Nous avons eu le privilège de rencontrer un poète et penseur reconnu ce mercredi 9 avril 2008. Il fut un vernissage d’exposition en l’honneur de l’octogénaire M Bonnefoy organisé par une école doctorale de Grenoble.

Notre poète sera d’abord accueilli à 11 h à l’étage de la bibliothèque Droit Lettres du Domaine universitaire (38402 Saint-Martin-d’Hères), parmi une exposition de ses nombreux livres et d’autres œuvres, notamment une édition originale des Fleurs du mal. Pour la petite histoire, longtemps cette édition a passé entre les mains de nombreux lecteurs de la bibliothèque jusqu’au jour où un « lecteur zélé » informe un salarié du lieu du trésor qui passait entre les mains d’idiots. Aujourd’hui, le livre est toujours consultable, mais sur place, et sous l’œil du salarié du lieu qui évidemment n’est pas responsable. L’après-midi, Yves Bonnefoy sera à nouveau sur notre Campus pour une conférence lecture (commentaire et récitation de ses traductions des « Sonnets » de Shakespeare, ainsi que de son nouveau recueil poétique La longue chaîne de l’ancre) à la salle Jacques Cartier de la Maison des Langues. En fin d’après-midi, une petite salle annexe sera mise à la disposition de quelques privilégiés.

Il était bientôt 11h. Je me dirigeais vers la Bibliothèque Universitaire Droit Lettres du campus de Grenoble depuis la Bibliothèque de Lettres de l’Université Stendhal, quand entre la Galerie des Amphis et le bâtiment d’accueil de notre Université, je vis M. Lançon (professeur de lettres modernes, intime et spécialiste de M. Bonnefoy, et personne sous l’impulsion de qui le vernissage d’exposition et la conférence récitation ont pu avoir lieu). Je me dis alors, en une fraction de seconde, que le petit homme âgé qui l’accompagne devait être Yves Bonnefoy. Je fus d’abord surpris de ne pas voir d’auréole autour de la tête de cet homme qui a traduit une grande partie de l’œuvre de Shakespeare et est parvenu à interpréter pour un grand nombre de lecteurs l’œuvre d’Arthur Rimbaud. Puis je me souvins qu’une amie m’avait dit vingt minutes plus tôt : « un poète, ce n’est qu’un homme ». M Yves Bonnefoy était accompagné de sa femme, curieuse de connaître la topographie des lieux et les différentes universités installées sur notre campus. Je vins alors à l’aide de M Lançon qui n’est ici que depuis peu. Cela me permit de me mettre en valeur devant le couple Bonnefoy, jusqu’à ce que nous arrivions au pied des marches de la Bibliothèque Droit Lettres et que là, je fus incapable d’expliquer l’inscription au-dessus de son parvis, en lettres capitales (pourtant) noires sur fond d’une bande blanche :

« LES BELLES VALISES SONT DOULOUREUSES, DEESSE ODIEUSE BIEN TROP PRESSEE »
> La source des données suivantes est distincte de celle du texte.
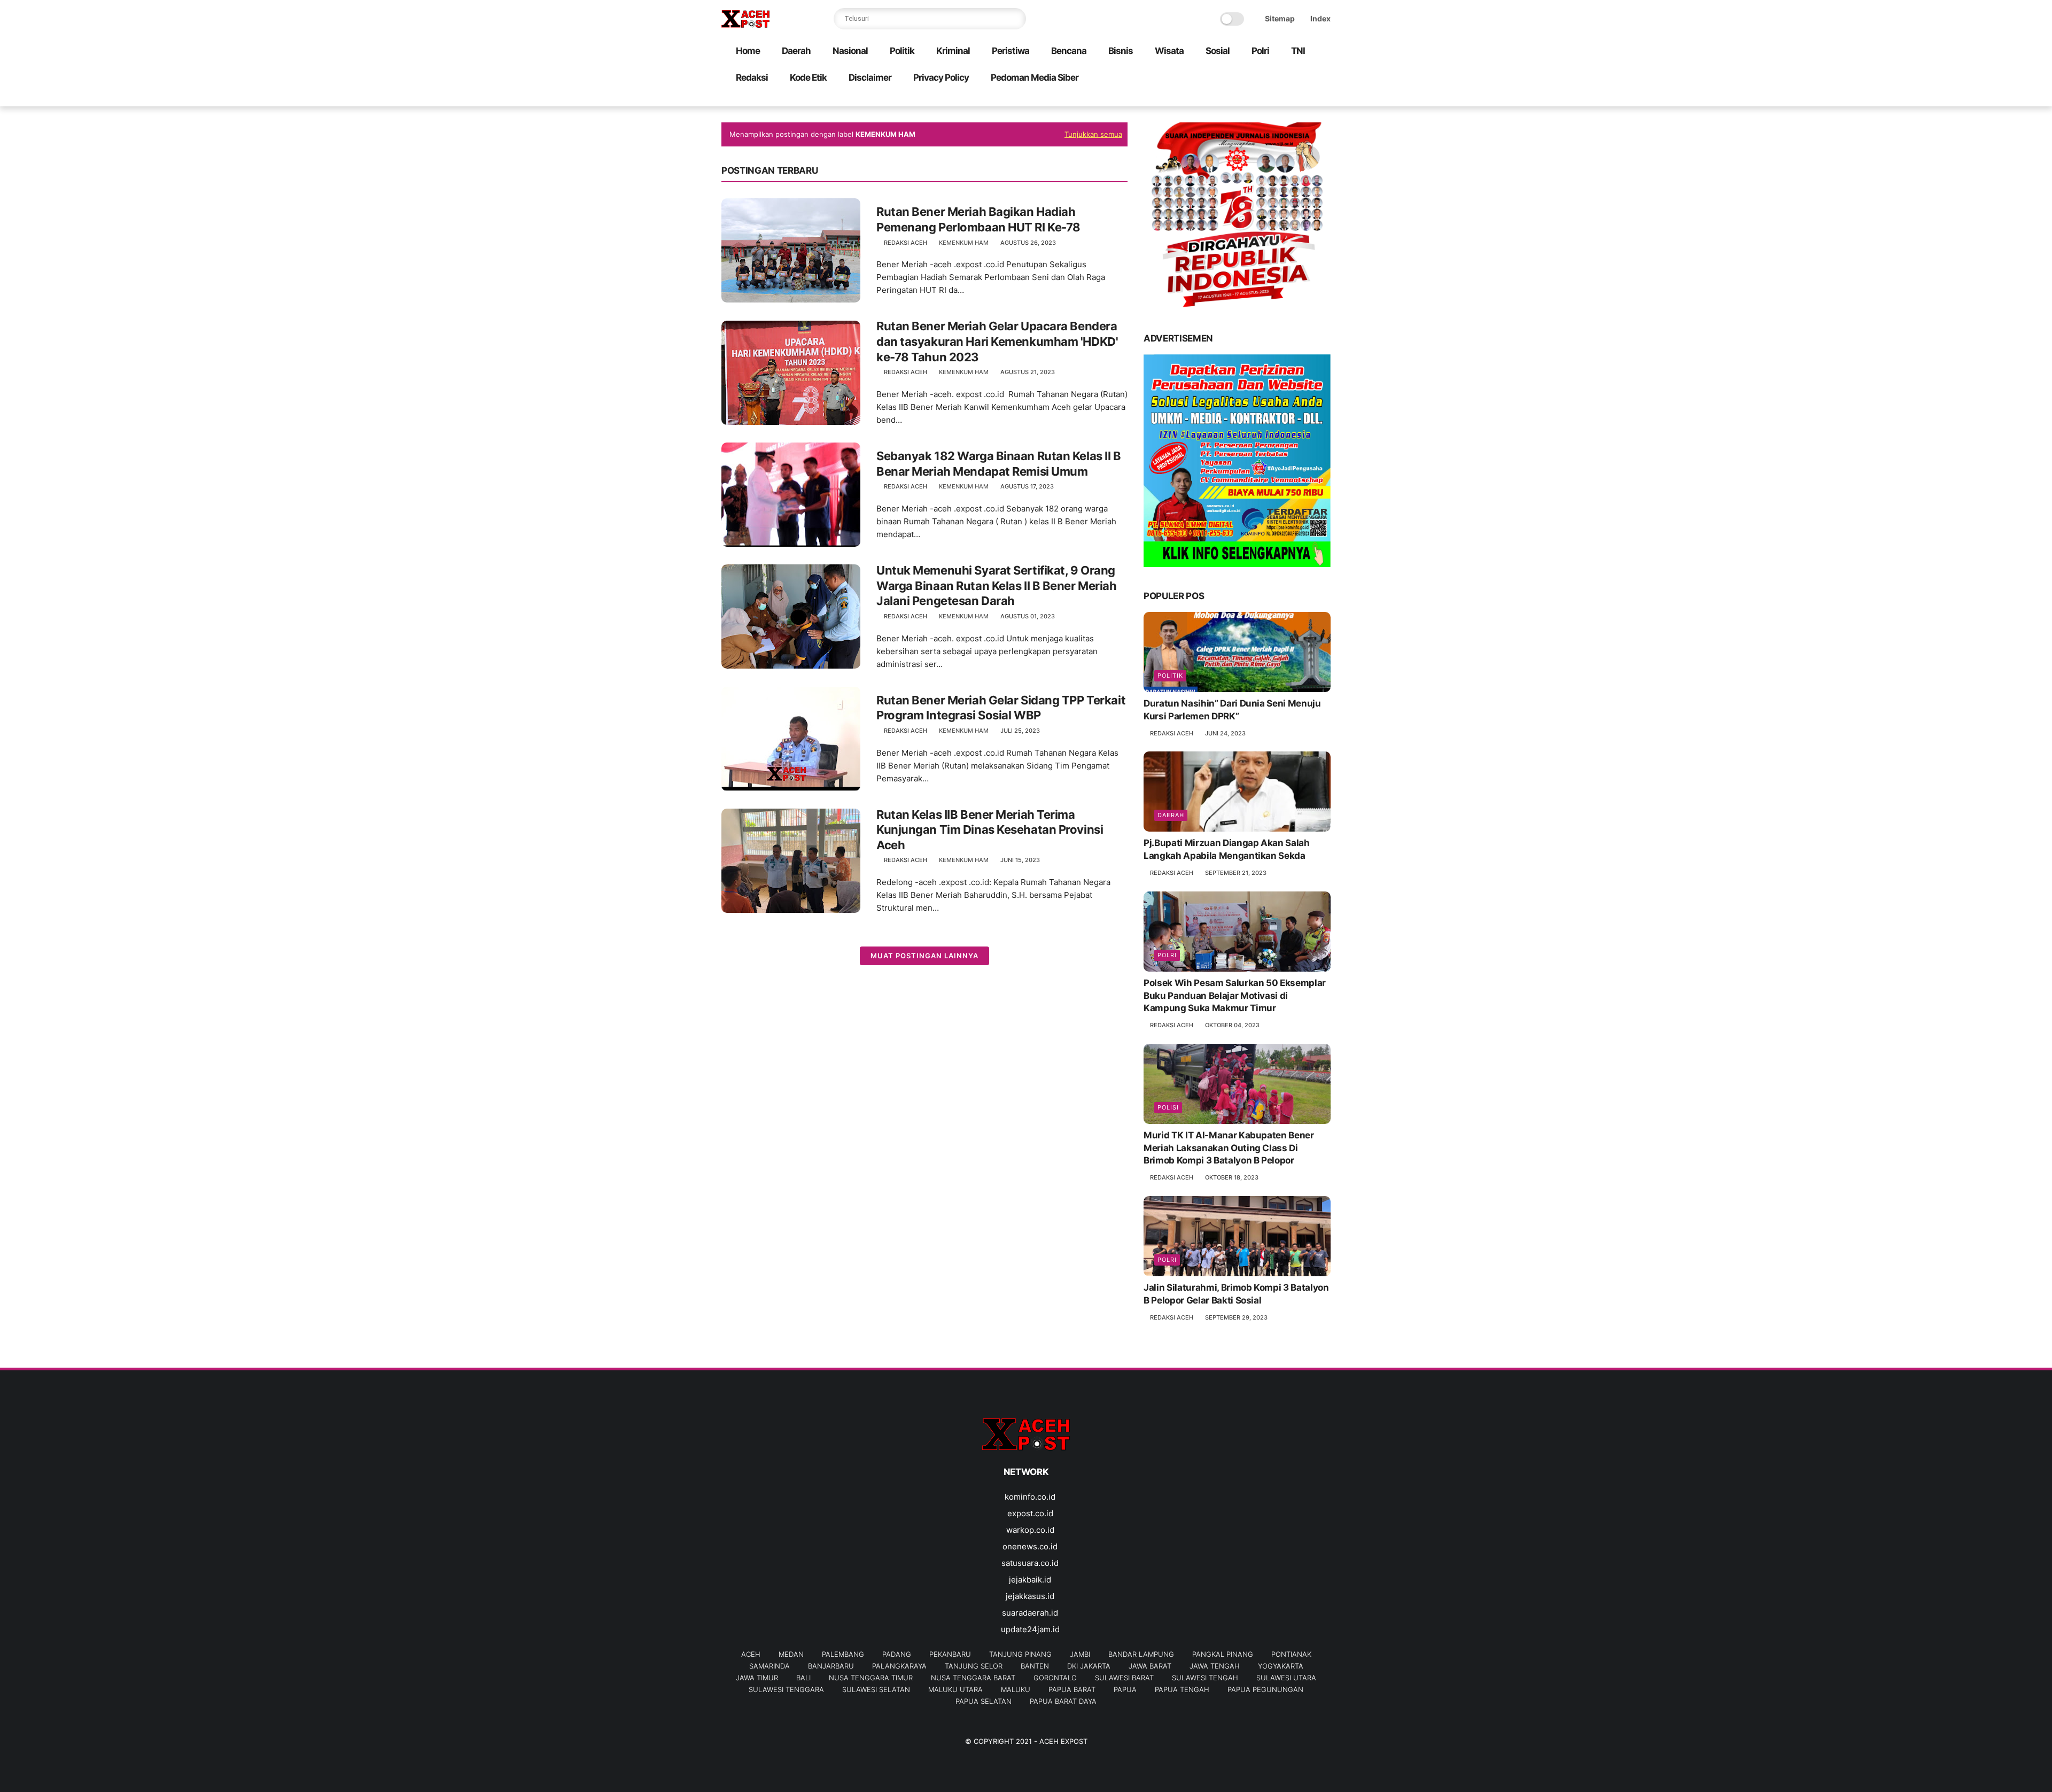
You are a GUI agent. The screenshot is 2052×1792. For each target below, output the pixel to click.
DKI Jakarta (1088, 1666)
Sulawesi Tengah (1205, 1677)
C’est notre poète attentif qui nous a fait remarquer cette banderole. Ayant eu le privilège d’avoir la parole et vexé de ne pas savoir ce qui se passe sur mon propre lieu d’apprentissage, je me précipite alors dans une explication sans queue ni tête et en profite pour parler de l’occupation qui a eu lieu au mois de Décembre contre les réformes gouvernementales (la LRU ainsi que la privatisation forcenée des universités), dans la Galerie des Amphis d’où notre poète était apparu. Je lui dis que cette occupation était assez bien organisée, que nous avions une cuisine collective par exemple. Mais ce n’est malheureusement pas Victor Hugo ou Emile Zola ou Mongo Béti que j’ai devant moi et Yves Bonnefoy ne m’écoute plus. Il s’interroge sur cette déesse de l’inscription et la signification de cette phrase, et se dit à lui-même, et à nous qui tendons l’oreille, que cette inscription doit concerner l’affaire des infirmières bulgares.
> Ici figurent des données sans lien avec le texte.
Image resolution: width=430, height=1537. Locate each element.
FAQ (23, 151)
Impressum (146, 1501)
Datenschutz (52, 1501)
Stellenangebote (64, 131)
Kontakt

M. Lançon aide M. Bonnefoy à monter les quelques marches de notre Bibliothèque. Puis tous trois se dirigent vers l’ascenseur qui conduit au premier étage, où se trouve l’exposition en son honneur et le petit buffet. M. Bonnefoy n’attire pas les foules, mais un public attentif. Suite à une introduction de M. Lançon, notre poète national prend la parole sur des sujets bien complexes pour un chansonnier tel que moi, mais je peux néanmoins vous transmette une de ses idées maîtresses et volontés : M. Bonnefoy souhaite que soit agrandi le champ des disciplines enseignées à l’Université, et aussi le champ des recherches – en particulier dans le domaine de la critique littéraire. Il est pour lui des terrains inconnus toujours à explorer. M. Bonnefoy souhaite renouer un lien ferme entre la poésie et le monde de la recherche universitaire. Ou si ce n’est, approfondir les connaissance et les motiver. Il nous invite à poser les pieds dans son « Arrière-Pays », mais aussi partout où l’homme ne sait pas encore aller.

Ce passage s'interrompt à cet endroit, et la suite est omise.